I derived the equations of motion for a particle constrained on the surface of a sphere Parametrizing the trajectory as a function of time through the usual $\theta$ and $\phi$ angles, these equations read:
$$ \ddot{\theta} = \dot{\phi}^2 \sin \theta \cos \theta $$
$$ \ddot{\phi} = – 2 \dot{\phi} \dot{\theta} \frac{1}{\tan \theta} $$
I've obtained them starting from the Lagrangian of the system and using the Euler-Lagrange equations.
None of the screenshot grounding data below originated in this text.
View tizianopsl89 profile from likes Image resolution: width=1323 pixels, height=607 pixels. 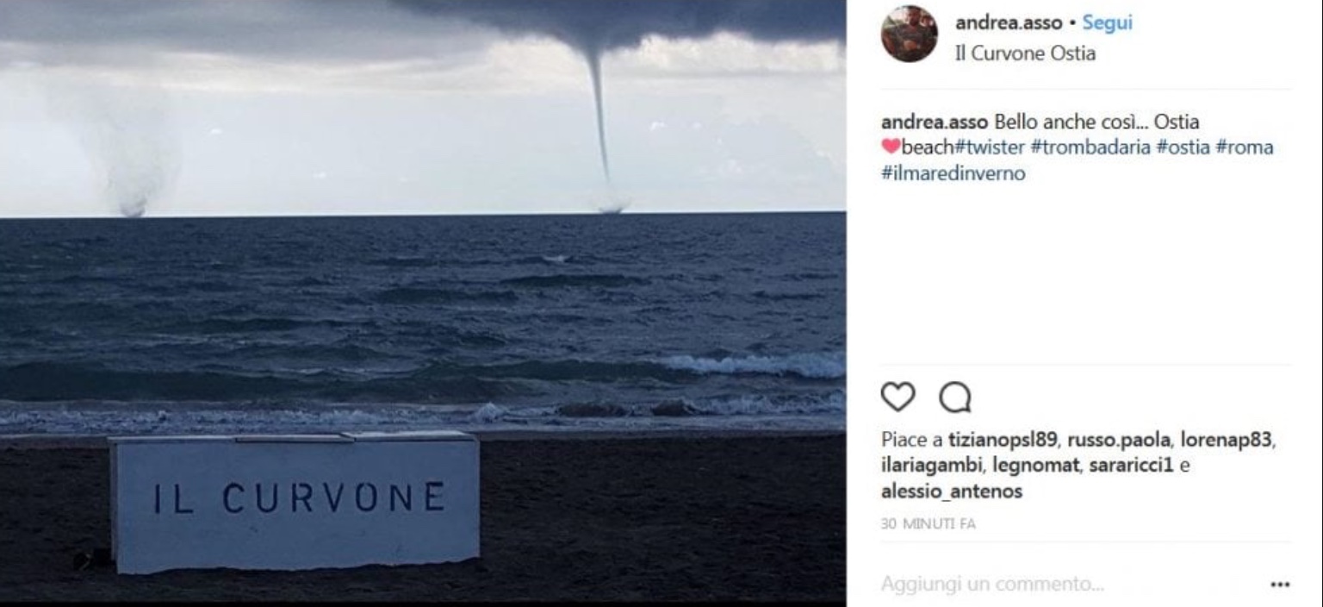1003,440
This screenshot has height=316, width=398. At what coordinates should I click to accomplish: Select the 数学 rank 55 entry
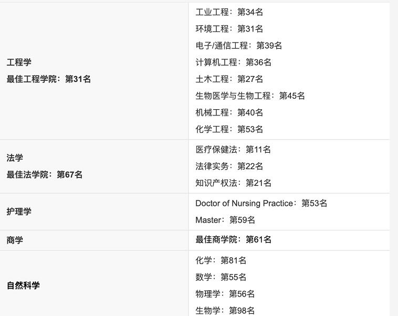[x=221, y=277]
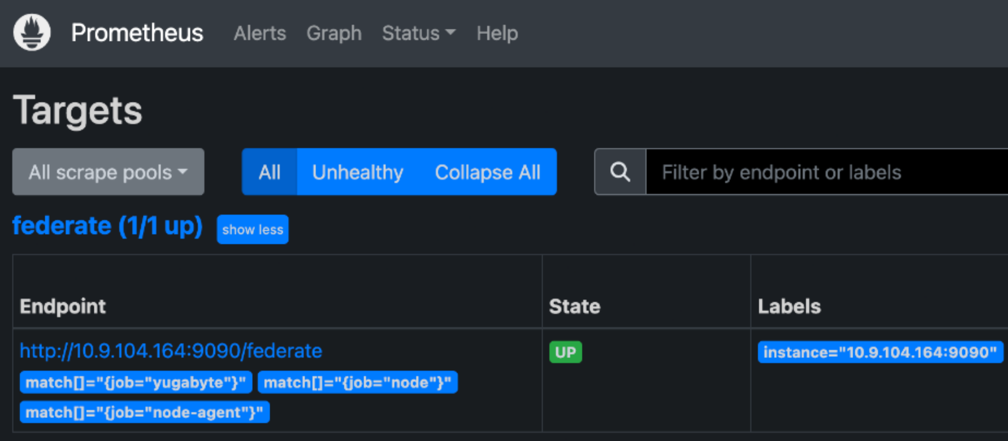The width and height of the screenshot is (1008, 441).
Task: Open the federate endpoint URL link
Action: click(171, 350)
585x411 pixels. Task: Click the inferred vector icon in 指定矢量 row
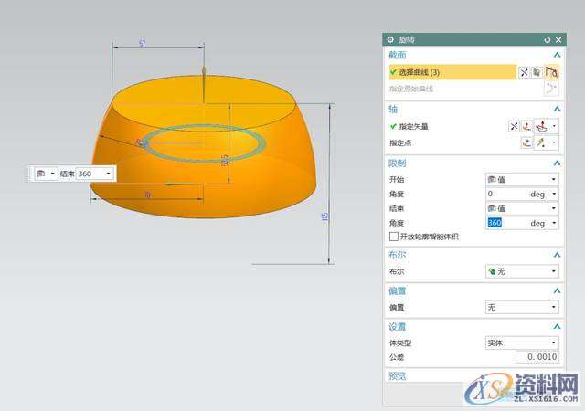pyautogui.click(x=542, y=127)
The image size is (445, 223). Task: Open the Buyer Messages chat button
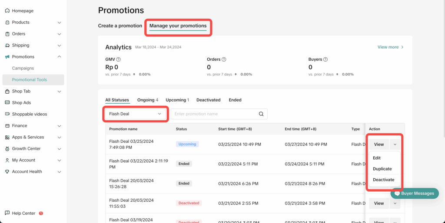click(415, 193)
My question is simple: is there a way (a clever substitution, maybe), to go on and solve the differential equations? I would be interested even in a simpler, partially integrated solution. Or is a numerical solution the only way?
Best Answer
Note that you can rewrite your second equation as $$ \frac{\ddot{\phi}}{\dot{\phi}} = -2\cot{(\theta)}\dot{\theta} $$ Each side is an exact differential in one variable, so we can integrate, and Wolfram|Alpha gives $$ \ln{(\dot{\phi})}=-2\ln{(\sin{(\theta)})}+C $$ for some integration constant $C$. We can exponentiate to get $$ \dot{\phi}=\frac{B}{\sin{(\theta)}^2} $$
Substituting this into the first equation yields $$ \ddot{\theta}=B^2\frac{\cos{(\theta)}}{\sin{(\theta)}^3} $$ This, too, can be integrated via the "energy trick": multiply by $ \theta $, then integrate. The LHS integrates by parts to $\dot{\theta}^2$ but the RHS looks sufficiently complicated I don't want to type it out on my phone.